The Gulf Opportunity Zone Act highlighted the fact that the golf industry needed to coordinate efforts in order to prove how the golf industry benefits society. To date, 22 state golf economic impact studies have been conducted and the findings certainly support the fact that golf is a viable industry producing a major benefit to state’s economies.

“Studies on the state level impact of golf, such as the report for Indiana, illustrate how vital our industry is in terms of job creation, charitable contributions and environmental benefits”, said Steranka. “Golf is managed open green space which delights urban planners, a job creator which pleases mayors and governors and a model for fundraising which benefits thousands of charitable organizations,” added Steranka.

Unemployment and job opportunities have obviously been major topics of discussion on the national level. The Indiana Study showed that over 21,000 jobs in Indiana are created through the golf industry. That number nationally is over one million.

Those 21,000 jobs in Indiana account for a total wage income of $530 million.

It’s well publicized that golf and charities work hand in hand. The PGA Tour gave over $108 million to charities in 2009 alone. What many people might not realize is that PGA Professionals from around the state and around the country work almost on a daily basis to assist charitable organizations who use golf as vital annual fundraisers. The Study found that in 2008, charitable giving by the Indiana Golf Industry topped the $42 million mark. Golf course owners, operators and PGA Professionals serve as access points for annual fundraising by hundreds if not thousands local service organizations on an annual basis.

The Indiana Golf Foundation has been awarding scholarships since 1996 and has awarded nearly $300,000 in scholarship awards. The IGF kicked off a new Indiana Charities Day in 2010. With over 40 golf professionals from around the state participating in a 100 hole marathon event over $90,000 was raised for charity.

Perhaps the largest finding from the Study is the fact that golf provides $ 909 million in direct revenue to the Indiana economy.

Compare that number to other industries in the state and it paints a clear picture of how important the golf industry is to states economy. In Indiana, medical equipment manufacturing accounts for $5.8 billion to Indiana’s economy. Soybean production accounts for $2.4 billion to the economy and dairy products account for $640 million to Indiana’s economy.

“To think an acre of golf delivers more economic impact than an acre of corn in Iowa or more than an acre of residential homes in Virginia demonstrated to me how important our sport is to the business communities we live in,” said Steranka.

In the end, the findings of the Study in Indiana and nationwide are designed primarily to offset the Gulf Opportunity Zone Act and show state and national legislators the importance of golf as a viable, productive, beneficial industry across the country.
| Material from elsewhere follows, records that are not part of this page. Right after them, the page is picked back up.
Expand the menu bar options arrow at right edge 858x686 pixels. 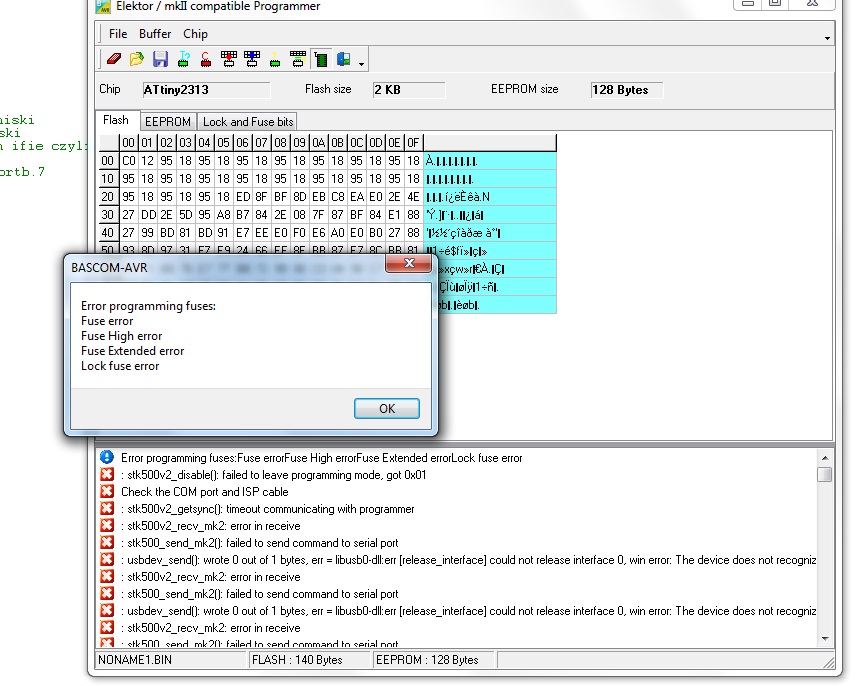(x=827, y=38)
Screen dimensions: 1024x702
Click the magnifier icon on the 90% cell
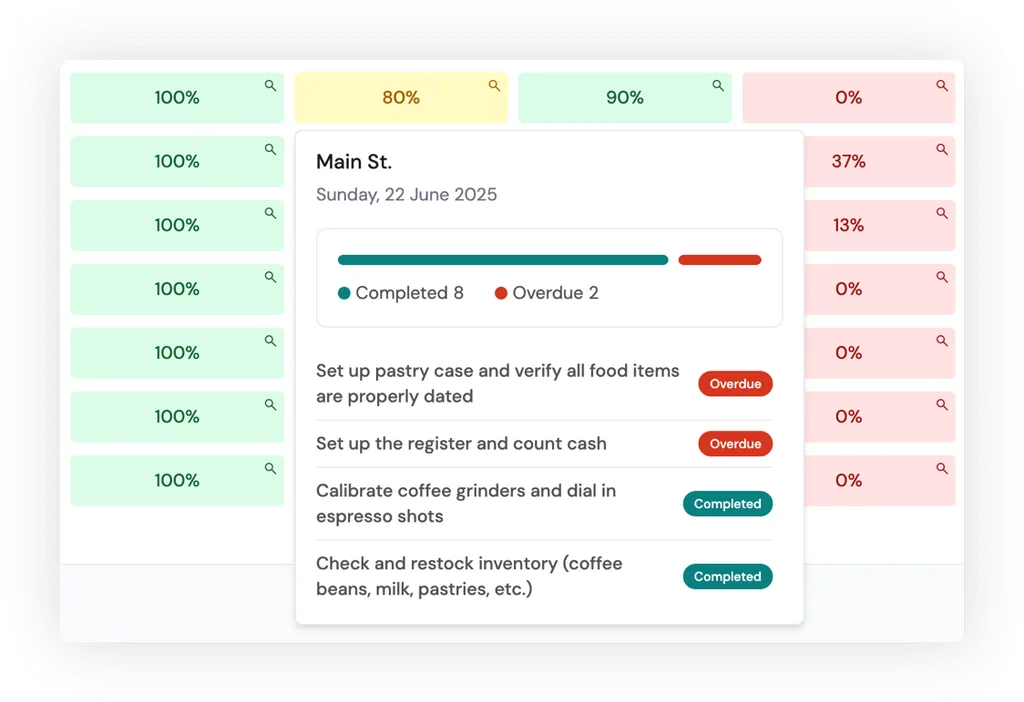click(x=718, y=86)
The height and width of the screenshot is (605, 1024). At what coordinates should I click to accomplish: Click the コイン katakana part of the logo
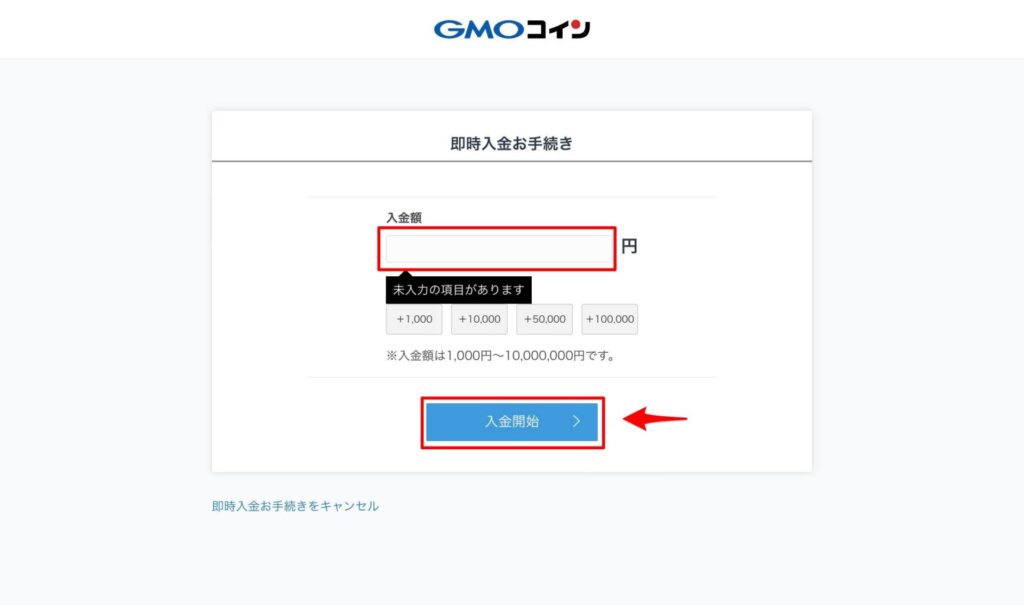558,29
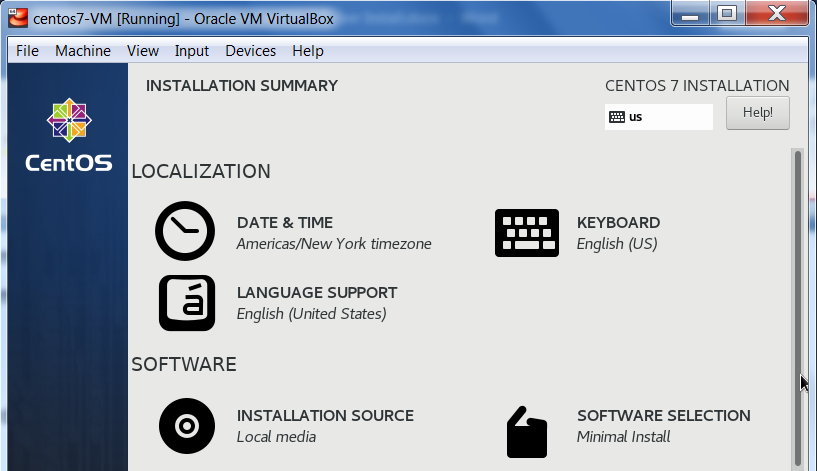
Task: Click the VirtualBox window title icon
Action: coord(17,17)
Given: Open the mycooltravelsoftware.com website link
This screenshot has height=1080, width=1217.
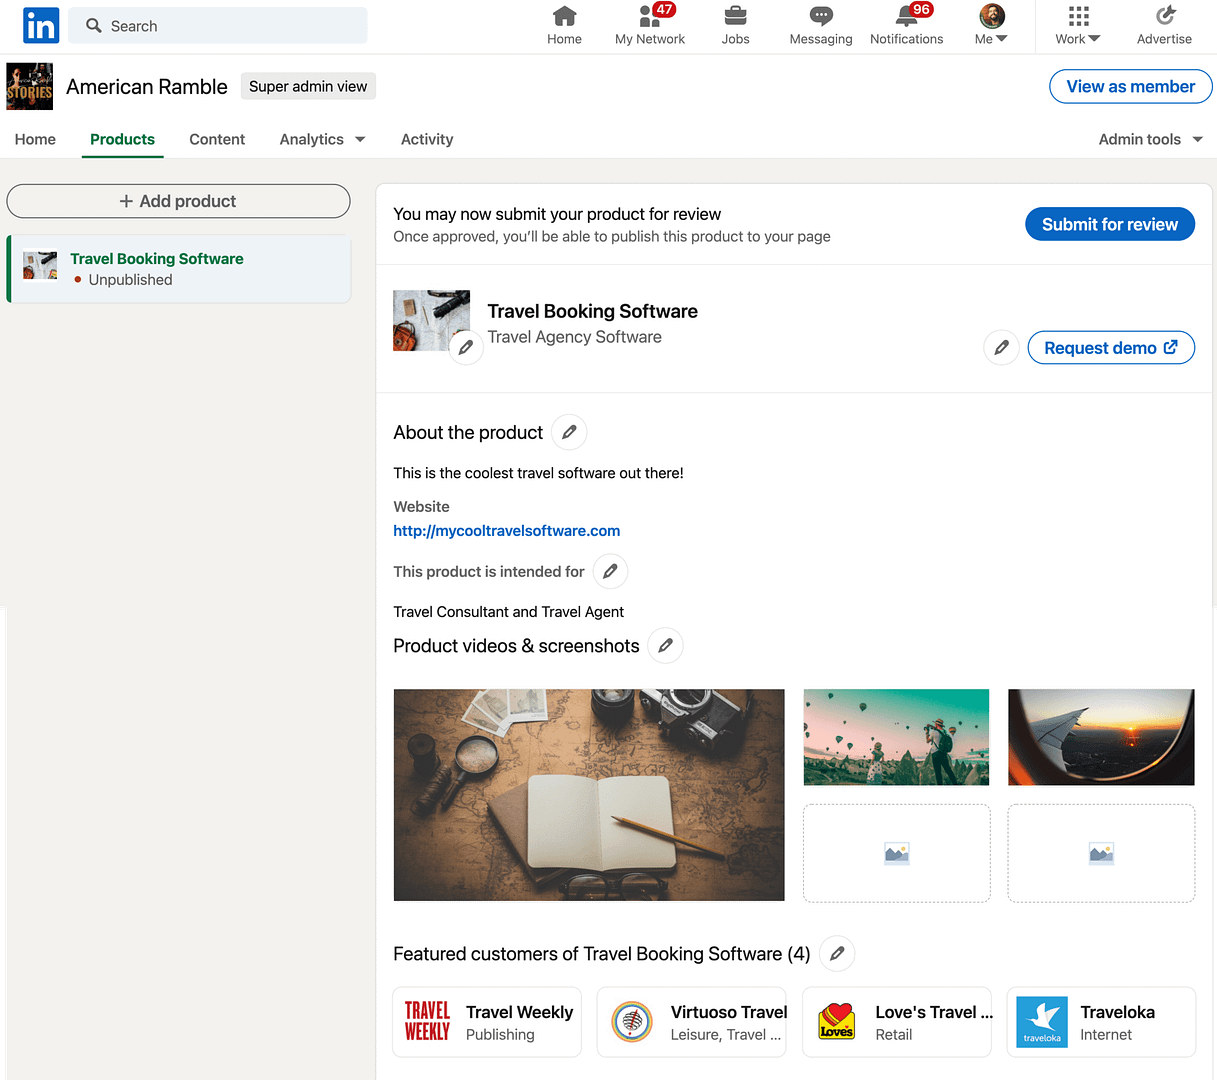Looking at the screenshot, I should [x=506, y=530].
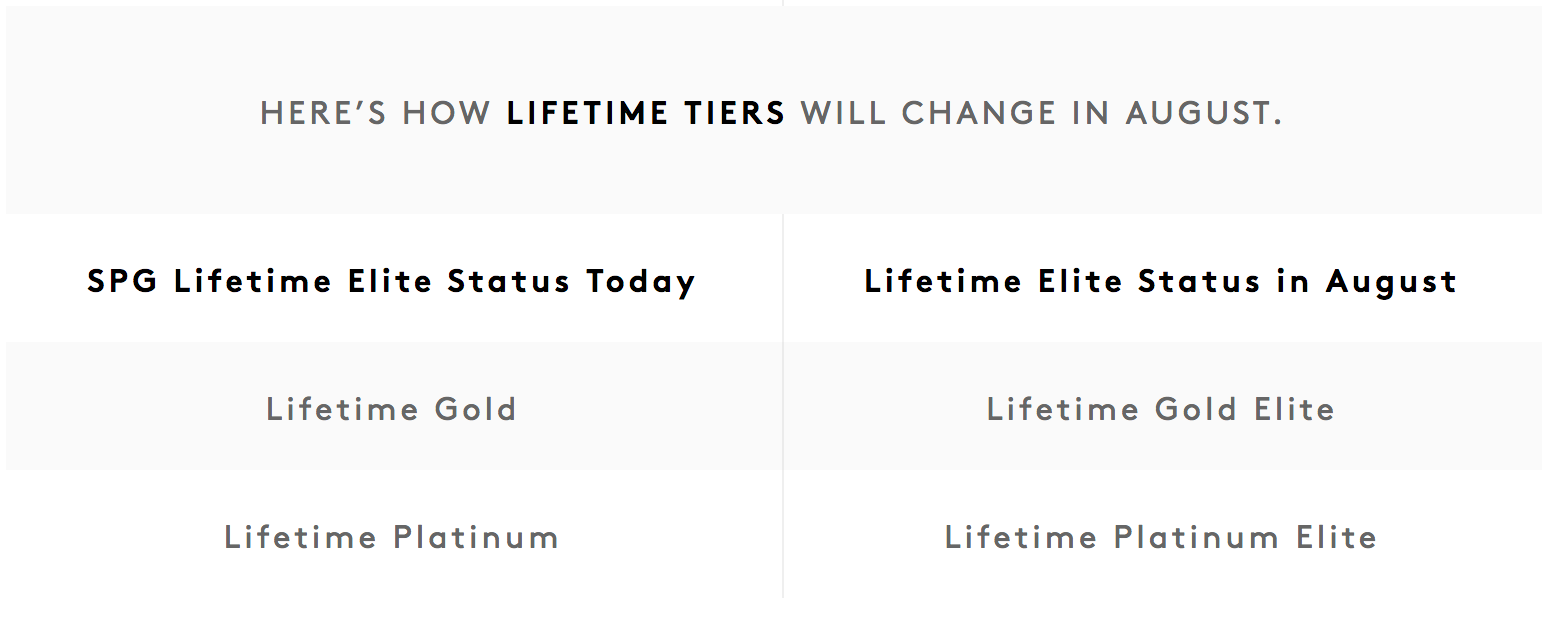Click the "Lifetime Platinum Elite" table cell
This screenshot has height=624, width=1552.
[x=1161, y=537]
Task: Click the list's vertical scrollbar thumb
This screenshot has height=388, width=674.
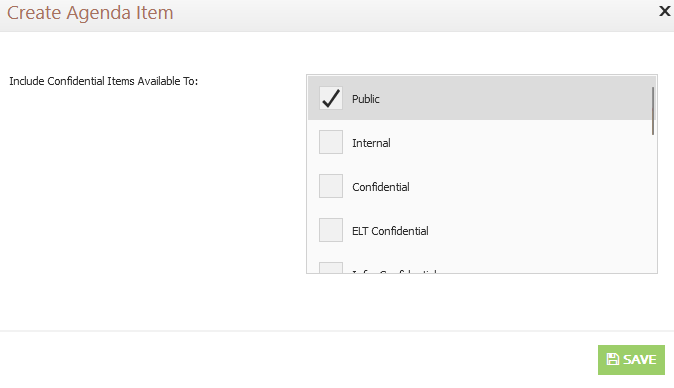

That is exactly what the state golf associations involved hope to achieve when the Indiana golf community gathers to share the results of the Study with state legislators at an April 12 event at the Indiana Statehouse.

“With the evidentiary support from the Economic Impact Study of the positive effect that golf has for Indiana through job creation, property tax generation, charitable giving, environmental stewardship and increased tourism, lawmakers will likely be more inclined to craft legislation that is favorable to the golf industry, “ said Rogers.